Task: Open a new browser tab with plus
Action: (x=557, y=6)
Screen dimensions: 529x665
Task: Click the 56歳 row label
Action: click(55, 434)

* * *

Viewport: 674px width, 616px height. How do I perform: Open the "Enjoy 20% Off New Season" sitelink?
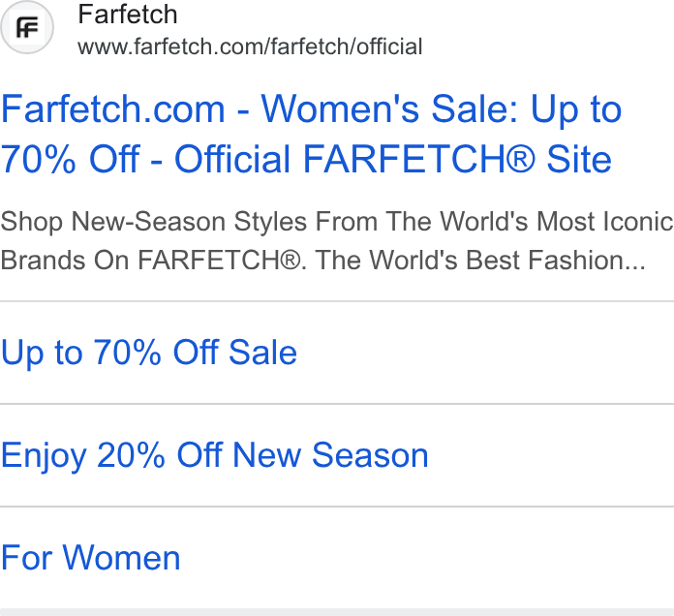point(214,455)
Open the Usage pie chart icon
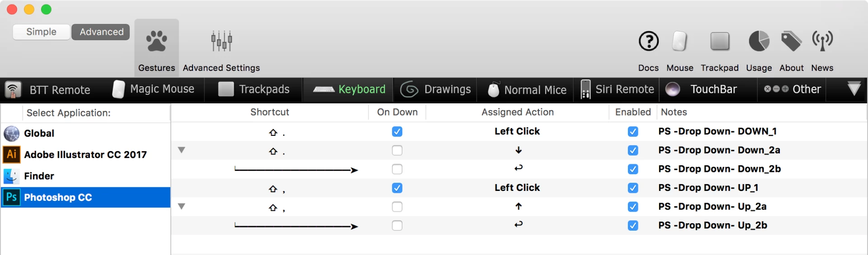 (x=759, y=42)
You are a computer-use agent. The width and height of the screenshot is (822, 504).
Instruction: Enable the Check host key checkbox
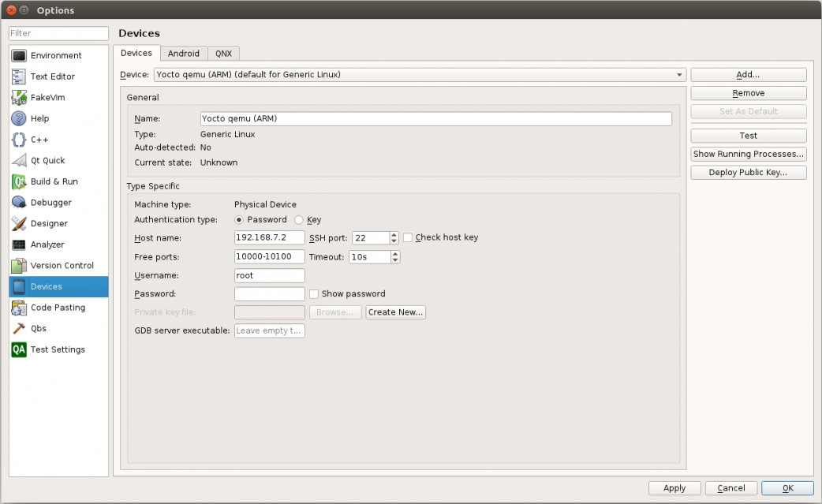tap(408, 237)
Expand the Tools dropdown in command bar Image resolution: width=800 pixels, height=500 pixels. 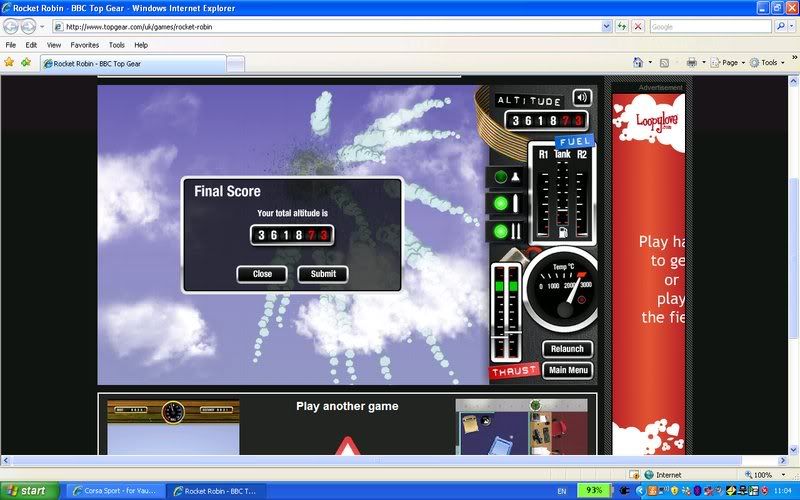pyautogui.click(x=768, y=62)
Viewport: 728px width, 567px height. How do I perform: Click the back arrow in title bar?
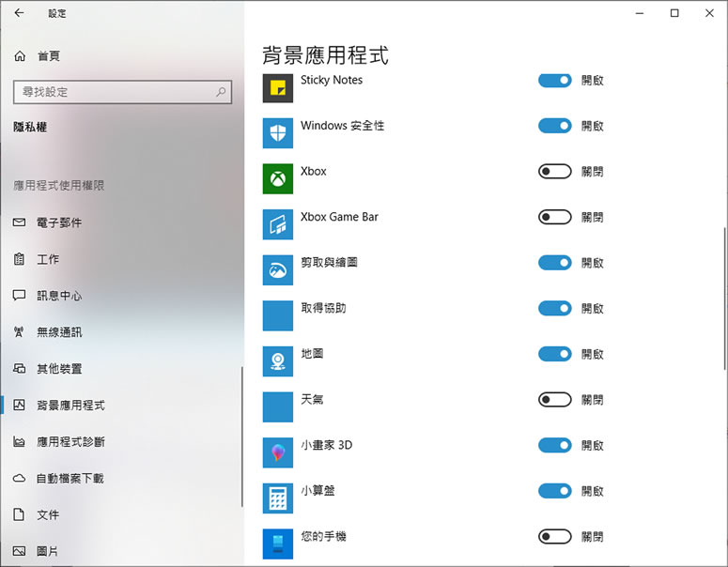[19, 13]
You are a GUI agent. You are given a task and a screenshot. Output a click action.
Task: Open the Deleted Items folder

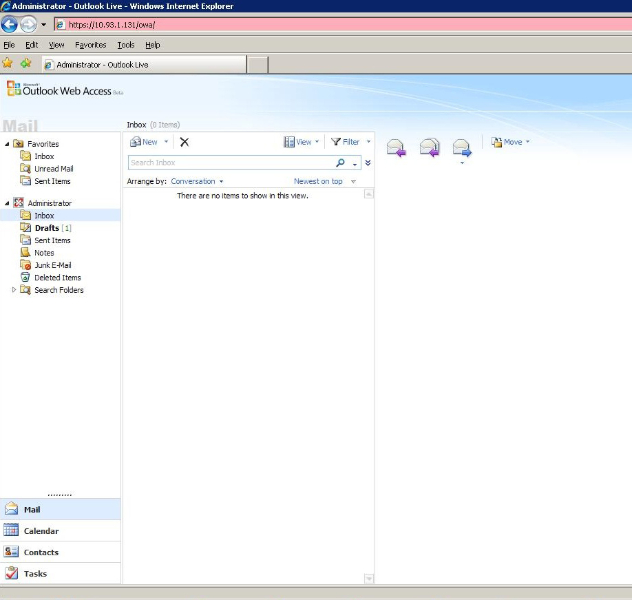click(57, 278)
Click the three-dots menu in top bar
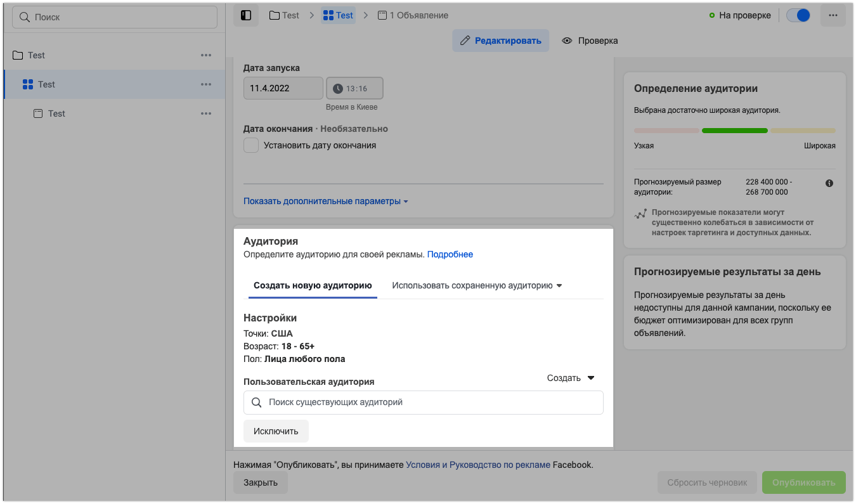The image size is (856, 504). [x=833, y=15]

# [Activity]
Only lines with the word "screenshot" are needed. Copy them from the preceding records.

# [Exercise result]
You are a computer-use agent. The width and height of the screenshot is (822, 504).
You are a GUI agent. You are given a task and a screenshot. Output a click action.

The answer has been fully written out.